::: 本文

疲れにくい自転車を選ぶ

 疲れにくい自転車といえば電動アシストママチャリ最強! ママチャリ仕込みの乗り心地と電動アシストのパワーで疲れ知らず! が、そんなことは言わずもがななので、ここではアシスト無しの自転車を対象にしたいと思います。

« 自分の考える最も疲れにくい自転車 »

 時速 25km/h 以内のスピードを想定した場合においては、以下のイラストの様な自転車が総合的に最も疲れにくいと自分は考えます。 ただし時速 25km/h を超えるスピードを出すには空気抵抗の大きい乗車姿勢なので、速く走りたい人はコレは諦めてロードバイクに乗りましょう。

以下は解説になります。

アップハンドルで上半身はリラックス
 ママチャリのような手前に曲がったアップハンドルやプロムナードハンドルなどで 直立姿勢 (アップライトポジション)を取って上半身をリラックスさせましょう。 ただしあまり直立すぎるとハンドルにかかる荷重がサドルに集中してお尻が痛くなるので注意。

::::::

課題 A:
エントリの「This screenshot has height=900, width=1200.」を含む行から「click(x=74, y=89)」を含む行まで(両端を含む)を、列名「番号」と「内容」のMarkdown表に整理してください。各行に通し番号を振り、空行は除く。

::: 提供データ

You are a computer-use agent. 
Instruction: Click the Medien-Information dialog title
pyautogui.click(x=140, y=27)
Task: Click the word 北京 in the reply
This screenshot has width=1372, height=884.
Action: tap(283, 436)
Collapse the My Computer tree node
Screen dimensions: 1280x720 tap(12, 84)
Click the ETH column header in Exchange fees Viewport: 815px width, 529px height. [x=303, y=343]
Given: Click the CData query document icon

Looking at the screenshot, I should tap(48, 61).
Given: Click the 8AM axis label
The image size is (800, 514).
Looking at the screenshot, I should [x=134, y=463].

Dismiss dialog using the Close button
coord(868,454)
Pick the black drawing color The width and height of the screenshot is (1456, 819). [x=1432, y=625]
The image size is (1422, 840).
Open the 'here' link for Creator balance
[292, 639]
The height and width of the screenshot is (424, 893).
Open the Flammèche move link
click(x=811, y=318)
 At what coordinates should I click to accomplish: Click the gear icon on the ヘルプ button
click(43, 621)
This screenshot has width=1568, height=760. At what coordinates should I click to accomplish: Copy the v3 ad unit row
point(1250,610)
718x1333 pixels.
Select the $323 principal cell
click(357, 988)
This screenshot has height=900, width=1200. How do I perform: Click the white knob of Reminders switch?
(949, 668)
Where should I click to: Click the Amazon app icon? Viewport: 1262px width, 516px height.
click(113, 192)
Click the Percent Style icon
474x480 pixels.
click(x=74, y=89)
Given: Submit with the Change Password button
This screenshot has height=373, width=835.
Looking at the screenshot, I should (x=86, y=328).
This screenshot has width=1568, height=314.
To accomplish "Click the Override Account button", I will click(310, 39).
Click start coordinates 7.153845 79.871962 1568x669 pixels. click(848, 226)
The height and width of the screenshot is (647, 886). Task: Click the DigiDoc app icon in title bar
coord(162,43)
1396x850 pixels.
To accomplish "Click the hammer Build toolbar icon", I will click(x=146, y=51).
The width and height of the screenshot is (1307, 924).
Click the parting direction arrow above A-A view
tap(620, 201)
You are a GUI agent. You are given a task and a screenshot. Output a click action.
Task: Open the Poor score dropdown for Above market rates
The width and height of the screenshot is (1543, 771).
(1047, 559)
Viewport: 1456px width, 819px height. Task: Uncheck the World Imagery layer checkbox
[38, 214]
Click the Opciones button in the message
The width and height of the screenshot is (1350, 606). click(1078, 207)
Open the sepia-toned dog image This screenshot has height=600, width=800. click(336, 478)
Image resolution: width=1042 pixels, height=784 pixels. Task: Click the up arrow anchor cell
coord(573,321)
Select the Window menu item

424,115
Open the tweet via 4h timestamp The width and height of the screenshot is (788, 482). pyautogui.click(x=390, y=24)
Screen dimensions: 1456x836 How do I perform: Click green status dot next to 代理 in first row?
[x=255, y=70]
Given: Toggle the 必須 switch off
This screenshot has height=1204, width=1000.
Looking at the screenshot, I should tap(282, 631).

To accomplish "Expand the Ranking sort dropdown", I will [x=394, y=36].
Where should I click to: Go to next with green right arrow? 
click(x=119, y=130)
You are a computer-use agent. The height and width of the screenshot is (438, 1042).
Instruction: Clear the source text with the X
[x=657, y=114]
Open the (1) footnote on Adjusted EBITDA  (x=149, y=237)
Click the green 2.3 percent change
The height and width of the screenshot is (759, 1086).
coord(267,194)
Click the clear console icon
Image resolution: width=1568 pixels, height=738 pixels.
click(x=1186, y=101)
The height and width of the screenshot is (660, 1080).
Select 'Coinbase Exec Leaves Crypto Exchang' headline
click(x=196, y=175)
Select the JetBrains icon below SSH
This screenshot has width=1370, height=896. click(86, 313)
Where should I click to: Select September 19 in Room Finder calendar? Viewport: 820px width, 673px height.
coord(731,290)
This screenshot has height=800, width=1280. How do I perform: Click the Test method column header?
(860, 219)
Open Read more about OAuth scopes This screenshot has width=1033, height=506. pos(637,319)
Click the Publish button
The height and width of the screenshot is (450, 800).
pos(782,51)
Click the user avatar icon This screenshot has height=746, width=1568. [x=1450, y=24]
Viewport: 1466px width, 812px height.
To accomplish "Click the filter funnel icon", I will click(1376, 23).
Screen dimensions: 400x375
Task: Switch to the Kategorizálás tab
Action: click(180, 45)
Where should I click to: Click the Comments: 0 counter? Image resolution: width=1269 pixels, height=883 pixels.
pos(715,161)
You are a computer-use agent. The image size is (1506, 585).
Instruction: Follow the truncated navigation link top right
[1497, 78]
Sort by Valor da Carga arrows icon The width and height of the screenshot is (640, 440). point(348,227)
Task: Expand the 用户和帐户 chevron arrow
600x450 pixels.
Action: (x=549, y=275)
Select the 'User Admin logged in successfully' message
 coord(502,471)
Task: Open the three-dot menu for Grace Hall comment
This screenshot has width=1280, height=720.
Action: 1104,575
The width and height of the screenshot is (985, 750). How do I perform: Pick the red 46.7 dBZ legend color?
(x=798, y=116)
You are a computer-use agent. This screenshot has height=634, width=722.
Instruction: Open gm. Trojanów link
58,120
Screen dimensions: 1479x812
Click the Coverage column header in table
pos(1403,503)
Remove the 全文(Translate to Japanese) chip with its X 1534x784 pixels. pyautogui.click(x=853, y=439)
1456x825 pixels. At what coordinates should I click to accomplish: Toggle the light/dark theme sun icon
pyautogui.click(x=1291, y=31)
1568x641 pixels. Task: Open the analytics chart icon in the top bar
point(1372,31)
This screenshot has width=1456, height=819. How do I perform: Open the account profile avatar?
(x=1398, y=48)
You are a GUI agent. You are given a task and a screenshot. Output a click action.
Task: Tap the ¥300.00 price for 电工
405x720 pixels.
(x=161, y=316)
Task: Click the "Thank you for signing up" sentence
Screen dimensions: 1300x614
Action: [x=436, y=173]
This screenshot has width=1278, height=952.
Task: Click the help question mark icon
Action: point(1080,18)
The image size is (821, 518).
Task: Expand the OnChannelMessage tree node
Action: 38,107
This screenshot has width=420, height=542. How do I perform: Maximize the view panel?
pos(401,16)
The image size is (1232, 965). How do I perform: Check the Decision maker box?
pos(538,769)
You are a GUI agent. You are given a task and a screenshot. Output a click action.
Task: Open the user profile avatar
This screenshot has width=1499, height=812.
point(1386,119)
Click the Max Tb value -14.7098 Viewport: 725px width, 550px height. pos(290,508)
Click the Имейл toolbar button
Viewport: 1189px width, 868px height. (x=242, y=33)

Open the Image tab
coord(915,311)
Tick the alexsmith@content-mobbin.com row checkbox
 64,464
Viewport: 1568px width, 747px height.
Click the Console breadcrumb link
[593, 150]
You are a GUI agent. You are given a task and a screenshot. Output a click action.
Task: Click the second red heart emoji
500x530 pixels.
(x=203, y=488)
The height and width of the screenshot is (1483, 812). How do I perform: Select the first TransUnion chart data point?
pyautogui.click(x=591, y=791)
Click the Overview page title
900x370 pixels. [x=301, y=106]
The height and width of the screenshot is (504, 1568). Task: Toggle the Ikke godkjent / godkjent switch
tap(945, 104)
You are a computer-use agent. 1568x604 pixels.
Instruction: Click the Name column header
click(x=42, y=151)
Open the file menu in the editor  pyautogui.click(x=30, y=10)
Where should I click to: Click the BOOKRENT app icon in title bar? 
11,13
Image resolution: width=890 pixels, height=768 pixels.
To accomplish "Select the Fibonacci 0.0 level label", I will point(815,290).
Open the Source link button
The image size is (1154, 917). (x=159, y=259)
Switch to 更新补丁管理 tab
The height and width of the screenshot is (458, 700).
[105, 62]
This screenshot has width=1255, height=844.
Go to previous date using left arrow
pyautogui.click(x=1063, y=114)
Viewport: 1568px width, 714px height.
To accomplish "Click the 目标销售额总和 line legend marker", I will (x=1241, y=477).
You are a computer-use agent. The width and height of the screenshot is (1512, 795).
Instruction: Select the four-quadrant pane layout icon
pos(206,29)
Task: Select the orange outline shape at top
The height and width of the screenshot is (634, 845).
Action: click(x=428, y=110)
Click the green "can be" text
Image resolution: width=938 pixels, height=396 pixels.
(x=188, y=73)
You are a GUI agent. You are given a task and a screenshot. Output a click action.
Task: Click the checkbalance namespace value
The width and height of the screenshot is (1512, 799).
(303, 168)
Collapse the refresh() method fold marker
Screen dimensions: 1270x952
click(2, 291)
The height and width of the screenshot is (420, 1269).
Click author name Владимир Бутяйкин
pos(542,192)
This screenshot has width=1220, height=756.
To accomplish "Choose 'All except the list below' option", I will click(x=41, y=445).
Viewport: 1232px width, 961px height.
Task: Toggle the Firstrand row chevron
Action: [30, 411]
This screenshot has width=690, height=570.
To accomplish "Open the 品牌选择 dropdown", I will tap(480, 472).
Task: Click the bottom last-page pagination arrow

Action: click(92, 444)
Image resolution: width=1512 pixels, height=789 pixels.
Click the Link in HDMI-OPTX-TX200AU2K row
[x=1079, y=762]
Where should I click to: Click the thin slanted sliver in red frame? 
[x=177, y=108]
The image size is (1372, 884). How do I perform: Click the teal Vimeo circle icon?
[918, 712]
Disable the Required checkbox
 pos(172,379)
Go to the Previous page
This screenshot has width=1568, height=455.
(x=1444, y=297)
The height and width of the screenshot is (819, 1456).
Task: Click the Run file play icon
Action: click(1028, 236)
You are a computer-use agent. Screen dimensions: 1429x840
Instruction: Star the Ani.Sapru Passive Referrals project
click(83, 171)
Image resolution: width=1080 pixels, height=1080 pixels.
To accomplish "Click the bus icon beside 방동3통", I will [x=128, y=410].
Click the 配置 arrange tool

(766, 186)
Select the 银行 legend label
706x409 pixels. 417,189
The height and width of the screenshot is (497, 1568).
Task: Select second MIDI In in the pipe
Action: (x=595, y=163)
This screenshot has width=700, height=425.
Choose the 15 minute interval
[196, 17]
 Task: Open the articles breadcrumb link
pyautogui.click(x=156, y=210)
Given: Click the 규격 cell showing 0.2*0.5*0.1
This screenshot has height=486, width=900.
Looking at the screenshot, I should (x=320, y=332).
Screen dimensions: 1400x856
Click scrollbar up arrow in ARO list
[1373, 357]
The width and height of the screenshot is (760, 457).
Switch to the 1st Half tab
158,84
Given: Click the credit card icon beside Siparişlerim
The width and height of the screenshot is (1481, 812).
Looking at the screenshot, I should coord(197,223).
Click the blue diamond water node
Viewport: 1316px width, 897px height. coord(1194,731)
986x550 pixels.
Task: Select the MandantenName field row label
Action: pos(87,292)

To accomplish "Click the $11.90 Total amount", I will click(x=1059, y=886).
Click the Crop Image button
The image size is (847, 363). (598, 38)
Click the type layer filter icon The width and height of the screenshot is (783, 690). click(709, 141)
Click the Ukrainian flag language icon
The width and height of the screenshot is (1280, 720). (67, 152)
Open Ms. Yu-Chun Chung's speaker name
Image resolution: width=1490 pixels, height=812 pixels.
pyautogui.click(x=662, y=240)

::::::

課題 B:
本文の「疲れにくい自転車を選ぶ」から「してお尻が痛くなるので注意。」までを、一字も変えずに書き写す。

解答 A:
| 番号 | 内容 |
|---|---|
| 1 | This screenshot has height=900, width=1200. How do I perform: Click the white knob of Reminders switch? |
| 2 | (949, 668) |
| 3 | Where should I click to: Click the Amazon app icon? Viewport: 1262px width, 516px height. |
| 4 | click(113, 192) |
| 5 | Click the Percent Style icon |
| 6 | 474x480 pixels. |
| 7 | click(x=74, y=89) |

解答 B:
疲れにくい自転車を選ぶ

 疲れにくい自転車といえば電動アシストママチャリ最強! ママチャリ仕込みの乗り心地と電動アシストのパワーで疲れ知らず! が、そんなことは言わずもがななので、ここではアシスト無しの自転車を対象にしたいと思います。

« 自分の考える最も疲れにくい自転車 »

 時速 25km/h 以内のスピードを想定した場合においては、以下のイラストの様な自転車が総合的に最も疲れにくいと自分は考えます。 ただし時速 25km/h を超えるスピードを出すには空気抵抗の大きい乗車姿勢なので、速く走りたい人はコレは諦めてロードバイクに乗りましょう。

以下は解説になります。

アップハンドルで上半身はリラックス
 ママチャリのような手前に曲がったアップハンドルやプロムナードハンドルなどで 直立姿勢 (アップライトポジション)を取って上半身をリラックスさせましょう。 ただしあまり直立すぎるとハンドルにかかる荷重がサドルに集中してお尻が痛くなるので注意。